Das Bekenntnis

 

 

 

An einem sonnigen Sommermorgen ging ich früh aus dem Haus,

um die Morgenstimmung mit ihrer milden Luft

und dem sanften Licht zu genießen.

Ich spazierte zu einem nahegelegenen See,

lauschte den Vogelstimmen

und nahm die feinen Gerüche in mich auf,

die eine leichte Brise

über das Wasser zu mir herüber wehte.

Ich war es gewohnt,

zu dieser morgendlichen Zeit hier allein zu sein.

Deshalb war ich überrascht,

als ich am Ufer des Sees eine Gestalt entdeckte.

In eine Decke gehüllt saß dort ein Mann regungslos in meditativer Haltung.

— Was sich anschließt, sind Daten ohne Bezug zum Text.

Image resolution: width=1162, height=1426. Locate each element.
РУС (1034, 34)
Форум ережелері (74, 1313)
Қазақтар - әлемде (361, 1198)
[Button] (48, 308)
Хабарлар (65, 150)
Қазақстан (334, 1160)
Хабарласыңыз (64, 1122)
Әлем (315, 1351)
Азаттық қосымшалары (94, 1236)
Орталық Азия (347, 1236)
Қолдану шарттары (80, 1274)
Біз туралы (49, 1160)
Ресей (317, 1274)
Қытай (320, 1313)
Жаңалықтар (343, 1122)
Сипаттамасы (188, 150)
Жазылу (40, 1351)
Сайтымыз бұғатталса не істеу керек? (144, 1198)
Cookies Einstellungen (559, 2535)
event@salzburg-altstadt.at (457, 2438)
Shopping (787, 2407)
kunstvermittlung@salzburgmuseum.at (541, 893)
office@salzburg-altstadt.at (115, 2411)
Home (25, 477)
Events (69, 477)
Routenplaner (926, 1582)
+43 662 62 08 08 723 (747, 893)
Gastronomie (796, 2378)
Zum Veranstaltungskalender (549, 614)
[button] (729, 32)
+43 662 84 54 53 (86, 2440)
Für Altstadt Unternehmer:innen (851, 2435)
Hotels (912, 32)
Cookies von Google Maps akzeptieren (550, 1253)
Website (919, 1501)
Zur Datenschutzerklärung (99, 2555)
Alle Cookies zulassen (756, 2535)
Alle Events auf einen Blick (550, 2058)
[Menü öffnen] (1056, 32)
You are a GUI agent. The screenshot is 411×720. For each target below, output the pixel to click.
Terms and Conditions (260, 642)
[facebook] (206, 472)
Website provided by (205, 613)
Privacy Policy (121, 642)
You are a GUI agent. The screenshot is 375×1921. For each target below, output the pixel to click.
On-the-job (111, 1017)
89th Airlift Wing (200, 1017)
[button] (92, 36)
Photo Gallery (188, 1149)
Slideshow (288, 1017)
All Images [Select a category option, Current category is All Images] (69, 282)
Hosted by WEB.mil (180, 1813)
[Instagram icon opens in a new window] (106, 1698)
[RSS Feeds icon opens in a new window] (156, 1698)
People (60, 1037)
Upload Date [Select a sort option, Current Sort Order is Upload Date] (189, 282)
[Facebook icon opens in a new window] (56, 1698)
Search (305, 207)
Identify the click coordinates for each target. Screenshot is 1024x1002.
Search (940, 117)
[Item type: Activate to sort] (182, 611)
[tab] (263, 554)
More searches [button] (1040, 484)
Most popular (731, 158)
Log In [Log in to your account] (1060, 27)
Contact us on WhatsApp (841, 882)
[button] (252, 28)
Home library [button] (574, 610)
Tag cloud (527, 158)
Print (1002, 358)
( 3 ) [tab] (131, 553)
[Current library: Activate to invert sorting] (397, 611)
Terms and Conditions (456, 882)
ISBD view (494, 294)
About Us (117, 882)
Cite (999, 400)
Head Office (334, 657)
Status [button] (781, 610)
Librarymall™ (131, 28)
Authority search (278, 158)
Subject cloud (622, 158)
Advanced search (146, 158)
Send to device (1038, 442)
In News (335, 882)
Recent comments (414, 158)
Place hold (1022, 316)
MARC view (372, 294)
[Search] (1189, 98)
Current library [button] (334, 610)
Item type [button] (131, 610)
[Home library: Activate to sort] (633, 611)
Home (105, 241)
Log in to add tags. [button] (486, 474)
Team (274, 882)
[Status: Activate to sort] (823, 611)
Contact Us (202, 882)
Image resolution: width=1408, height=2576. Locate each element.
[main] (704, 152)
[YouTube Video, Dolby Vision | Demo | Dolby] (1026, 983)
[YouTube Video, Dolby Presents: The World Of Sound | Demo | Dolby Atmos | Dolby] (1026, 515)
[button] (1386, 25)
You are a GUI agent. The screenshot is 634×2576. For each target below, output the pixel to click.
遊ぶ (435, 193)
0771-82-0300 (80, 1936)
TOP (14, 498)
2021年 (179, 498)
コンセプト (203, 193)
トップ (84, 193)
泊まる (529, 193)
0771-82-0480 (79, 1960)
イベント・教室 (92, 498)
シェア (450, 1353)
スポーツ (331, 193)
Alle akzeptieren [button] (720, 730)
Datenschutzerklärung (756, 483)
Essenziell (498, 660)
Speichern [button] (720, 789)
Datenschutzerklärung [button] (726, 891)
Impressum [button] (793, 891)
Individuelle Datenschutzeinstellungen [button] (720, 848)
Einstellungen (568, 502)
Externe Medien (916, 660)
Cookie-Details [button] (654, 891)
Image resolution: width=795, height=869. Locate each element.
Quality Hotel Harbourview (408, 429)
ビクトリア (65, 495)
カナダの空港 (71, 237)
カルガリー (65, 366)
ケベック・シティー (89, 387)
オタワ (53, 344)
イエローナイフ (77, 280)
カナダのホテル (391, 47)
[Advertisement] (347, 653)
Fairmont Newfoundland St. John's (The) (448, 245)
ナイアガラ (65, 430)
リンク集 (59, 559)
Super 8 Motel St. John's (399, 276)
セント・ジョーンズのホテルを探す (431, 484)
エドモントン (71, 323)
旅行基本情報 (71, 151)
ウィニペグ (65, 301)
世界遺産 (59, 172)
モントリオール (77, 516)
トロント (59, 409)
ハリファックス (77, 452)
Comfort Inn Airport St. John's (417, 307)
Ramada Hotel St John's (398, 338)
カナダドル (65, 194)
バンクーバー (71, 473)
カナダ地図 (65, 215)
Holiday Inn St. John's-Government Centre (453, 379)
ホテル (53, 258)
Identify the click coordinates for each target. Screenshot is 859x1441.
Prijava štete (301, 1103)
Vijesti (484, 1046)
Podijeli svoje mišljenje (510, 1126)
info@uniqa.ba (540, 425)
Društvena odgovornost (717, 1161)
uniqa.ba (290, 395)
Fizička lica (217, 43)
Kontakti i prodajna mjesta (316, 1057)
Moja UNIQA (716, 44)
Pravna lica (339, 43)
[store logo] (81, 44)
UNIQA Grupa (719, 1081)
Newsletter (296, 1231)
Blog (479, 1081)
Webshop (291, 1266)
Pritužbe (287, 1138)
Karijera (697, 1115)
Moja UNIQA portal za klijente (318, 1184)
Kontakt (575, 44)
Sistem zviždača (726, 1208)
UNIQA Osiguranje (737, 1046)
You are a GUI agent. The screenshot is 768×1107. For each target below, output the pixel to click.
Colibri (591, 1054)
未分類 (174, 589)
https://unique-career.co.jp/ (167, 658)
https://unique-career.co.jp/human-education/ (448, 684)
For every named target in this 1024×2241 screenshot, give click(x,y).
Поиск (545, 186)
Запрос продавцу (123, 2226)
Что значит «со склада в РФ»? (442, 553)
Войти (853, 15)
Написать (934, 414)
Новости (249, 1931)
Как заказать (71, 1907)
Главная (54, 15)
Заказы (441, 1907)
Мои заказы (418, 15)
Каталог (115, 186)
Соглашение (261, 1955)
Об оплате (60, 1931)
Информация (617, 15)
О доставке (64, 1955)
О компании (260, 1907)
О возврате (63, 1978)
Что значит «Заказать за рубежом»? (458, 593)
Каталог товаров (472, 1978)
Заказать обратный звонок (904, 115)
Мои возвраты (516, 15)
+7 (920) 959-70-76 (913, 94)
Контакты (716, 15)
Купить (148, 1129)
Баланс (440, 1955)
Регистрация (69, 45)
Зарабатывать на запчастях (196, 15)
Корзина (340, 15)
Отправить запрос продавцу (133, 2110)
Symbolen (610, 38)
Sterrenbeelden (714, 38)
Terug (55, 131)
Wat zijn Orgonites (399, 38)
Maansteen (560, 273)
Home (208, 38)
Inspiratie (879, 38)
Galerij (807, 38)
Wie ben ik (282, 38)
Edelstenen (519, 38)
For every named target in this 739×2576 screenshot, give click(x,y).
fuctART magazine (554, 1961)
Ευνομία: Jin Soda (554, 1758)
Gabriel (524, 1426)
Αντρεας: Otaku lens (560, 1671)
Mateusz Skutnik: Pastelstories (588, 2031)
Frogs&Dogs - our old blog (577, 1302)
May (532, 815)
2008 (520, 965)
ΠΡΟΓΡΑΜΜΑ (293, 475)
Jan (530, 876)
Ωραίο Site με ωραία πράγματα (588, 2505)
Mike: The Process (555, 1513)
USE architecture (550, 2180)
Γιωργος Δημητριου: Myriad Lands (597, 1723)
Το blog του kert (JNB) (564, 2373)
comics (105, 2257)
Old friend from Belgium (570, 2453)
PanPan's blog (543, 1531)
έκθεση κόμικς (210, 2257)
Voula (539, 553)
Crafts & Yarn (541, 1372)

Ich hielt auf meinem Weg inne und spürte die friedliche Stille,

die der Mann ausstrahlte.

Da ich ihn in seiner Versenkung nicht stören wollte,

ging ich leise an ihm vorüber

und setzte mich in gebührender Entfernung

ebenfalls an das Ufer des Sees.

 

Ich schloss meine Augen,

richtete meine Aufmerksamkeit nach innen

und lauschte in die Tiefe, die sich in mir auftat.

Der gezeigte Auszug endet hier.